**DATASET RECORDS**

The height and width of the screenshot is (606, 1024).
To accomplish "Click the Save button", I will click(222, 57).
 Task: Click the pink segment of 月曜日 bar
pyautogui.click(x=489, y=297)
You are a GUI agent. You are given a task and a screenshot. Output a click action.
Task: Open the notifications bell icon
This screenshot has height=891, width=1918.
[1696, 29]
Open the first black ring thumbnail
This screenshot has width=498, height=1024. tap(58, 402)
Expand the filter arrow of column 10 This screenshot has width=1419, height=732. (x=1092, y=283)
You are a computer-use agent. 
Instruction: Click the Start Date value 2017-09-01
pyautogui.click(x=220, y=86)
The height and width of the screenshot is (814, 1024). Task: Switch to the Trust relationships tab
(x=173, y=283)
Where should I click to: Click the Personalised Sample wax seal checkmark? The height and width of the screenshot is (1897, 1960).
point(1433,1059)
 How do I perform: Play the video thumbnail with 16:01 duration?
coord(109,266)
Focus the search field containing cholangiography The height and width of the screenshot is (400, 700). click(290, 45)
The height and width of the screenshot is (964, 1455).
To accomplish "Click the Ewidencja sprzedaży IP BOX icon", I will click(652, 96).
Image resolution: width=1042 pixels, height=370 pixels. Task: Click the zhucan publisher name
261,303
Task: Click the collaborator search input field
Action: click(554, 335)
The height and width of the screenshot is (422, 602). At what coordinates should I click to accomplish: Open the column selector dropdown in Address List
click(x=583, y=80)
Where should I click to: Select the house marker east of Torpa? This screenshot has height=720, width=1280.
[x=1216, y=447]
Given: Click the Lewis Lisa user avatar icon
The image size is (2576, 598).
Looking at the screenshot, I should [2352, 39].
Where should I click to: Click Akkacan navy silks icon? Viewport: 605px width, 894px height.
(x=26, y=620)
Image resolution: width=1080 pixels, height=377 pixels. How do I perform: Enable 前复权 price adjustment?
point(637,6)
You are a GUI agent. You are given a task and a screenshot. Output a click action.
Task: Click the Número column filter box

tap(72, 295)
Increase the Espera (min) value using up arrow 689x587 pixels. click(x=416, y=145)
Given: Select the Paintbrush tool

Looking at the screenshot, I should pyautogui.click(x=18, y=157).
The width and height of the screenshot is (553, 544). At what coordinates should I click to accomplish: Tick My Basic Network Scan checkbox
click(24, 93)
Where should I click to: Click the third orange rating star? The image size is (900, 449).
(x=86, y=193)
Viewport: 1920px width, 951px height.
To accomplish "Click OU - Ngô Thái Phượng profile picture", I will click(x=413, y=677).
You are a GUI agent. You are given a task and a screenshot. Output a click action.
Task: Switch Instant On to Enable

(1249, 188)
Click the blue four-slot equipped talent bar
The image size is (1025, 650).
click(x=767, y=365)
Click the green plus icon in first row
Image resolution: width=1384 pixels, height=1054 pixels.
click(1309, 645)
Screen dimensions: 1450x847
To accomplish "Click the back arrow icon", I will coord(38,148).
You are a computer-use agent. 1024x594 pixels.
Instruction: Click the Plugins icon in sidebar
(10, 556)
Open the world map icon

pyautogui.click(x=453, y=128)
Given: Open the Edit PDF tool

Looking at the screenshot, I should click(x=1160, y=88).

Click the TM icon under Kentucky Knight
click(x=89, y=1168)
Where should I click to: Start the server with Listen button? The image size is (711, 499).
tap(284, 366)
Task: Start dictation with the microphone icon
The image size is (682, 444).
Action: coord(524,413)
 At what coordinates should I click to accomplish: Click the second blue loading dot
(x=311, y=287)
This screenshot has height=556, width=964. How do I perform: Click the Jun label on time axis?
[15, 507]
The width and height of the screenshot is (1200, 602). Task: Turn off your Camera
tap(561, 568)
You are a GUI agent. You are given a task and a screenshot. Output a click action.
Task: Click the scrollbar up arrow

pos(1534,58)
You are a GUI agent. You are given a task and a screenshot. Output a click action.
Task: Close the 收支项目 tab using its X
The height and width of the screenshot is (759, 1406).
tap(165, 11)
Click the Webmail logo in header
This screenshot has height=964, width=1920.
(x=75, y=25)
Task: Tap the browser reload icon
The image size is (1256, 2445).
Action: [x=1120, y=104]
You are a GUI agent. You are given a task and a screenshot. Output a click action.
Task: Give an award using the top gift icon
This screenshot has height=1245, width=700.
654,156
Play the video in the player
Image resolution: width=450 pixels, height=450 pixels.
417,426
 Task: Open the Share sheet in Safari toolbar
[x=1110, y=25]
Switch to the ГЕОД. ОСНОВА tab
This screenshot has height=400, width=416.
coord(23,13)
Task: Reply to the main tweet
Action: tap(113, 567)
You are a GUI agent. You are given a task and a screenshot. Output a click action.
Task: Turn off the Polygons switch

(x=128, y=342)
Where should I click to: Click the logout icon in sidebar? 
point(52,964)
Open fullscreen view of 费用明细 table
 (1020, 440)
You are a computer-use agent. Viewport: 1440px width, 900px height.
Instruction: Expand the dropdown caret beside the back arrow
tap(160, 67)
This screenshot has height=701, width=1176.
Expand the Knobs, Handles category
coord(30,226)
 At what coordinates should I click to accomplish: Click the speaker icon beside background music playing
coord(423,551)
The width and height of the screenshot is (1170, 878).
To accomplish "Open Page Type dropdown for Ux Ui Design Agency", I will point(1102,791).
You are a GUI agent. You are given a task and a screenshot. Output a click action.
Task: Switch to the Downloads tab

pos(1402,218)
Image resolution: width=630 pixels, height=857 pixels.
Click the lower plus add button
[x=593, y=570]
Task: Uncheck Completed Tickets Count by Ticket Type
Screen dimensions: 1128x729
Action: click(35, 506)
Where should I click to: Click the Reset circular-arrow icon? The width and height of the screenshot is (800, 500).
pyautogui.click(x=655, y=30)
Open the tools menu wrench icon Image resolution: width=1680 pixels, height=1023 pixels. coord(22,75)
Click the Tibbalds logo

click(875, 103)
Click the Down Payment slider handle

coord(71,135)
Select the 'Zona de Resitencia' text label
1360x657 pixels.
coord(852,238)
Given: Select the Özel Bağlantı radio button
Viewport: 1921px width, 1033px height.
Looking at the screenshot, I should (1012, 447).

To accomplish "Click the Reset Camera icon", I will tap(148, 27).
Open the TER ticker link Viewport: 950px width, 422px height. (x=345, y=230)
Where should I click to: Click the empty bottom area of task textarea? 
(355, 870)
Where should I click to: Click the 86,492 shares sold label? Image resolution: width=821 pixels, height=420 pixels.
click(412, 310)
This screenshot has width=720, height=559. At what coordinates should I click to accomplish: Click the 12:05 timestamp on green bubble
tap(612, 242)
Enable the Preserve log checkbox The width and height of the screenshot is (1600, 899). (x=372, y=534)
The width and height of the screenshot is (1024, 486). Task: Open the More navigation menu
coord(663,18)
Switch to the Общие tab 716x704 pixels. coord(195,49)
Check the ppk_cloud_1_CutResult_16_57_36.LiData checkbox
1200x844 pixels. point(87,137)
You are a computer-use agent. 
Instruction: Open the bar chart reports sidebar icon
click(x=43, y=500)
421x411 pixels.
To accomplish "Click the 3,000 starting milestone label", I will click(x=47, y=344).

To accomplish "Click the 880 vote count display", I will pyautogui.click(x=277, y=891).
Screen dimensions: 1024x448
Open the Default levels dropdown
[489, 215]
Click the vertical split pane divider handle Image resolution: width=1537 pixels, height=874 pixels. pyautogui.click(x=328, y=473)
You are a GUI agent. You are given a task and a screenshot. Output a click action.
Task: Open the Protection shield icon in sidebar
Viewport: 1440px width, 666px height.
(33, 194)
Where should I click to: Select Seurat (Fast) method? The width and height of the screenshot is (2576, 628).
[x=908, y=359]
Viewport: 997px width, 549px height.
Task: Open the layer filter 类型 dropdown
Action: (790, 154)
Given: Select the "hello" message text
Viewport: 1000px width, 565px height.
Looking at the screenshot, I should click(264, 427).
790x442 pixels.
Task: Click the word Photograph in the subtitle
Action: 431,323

**THE PROBLEM**
List every line above that holds the word "using".

**ANSWER**
Increase the Espera (min) value using up arrow 689x587 pixels. click(x=416, y=145)
Task: Close the 收支项目 tab using its X
Task: Give an award using the top gift icon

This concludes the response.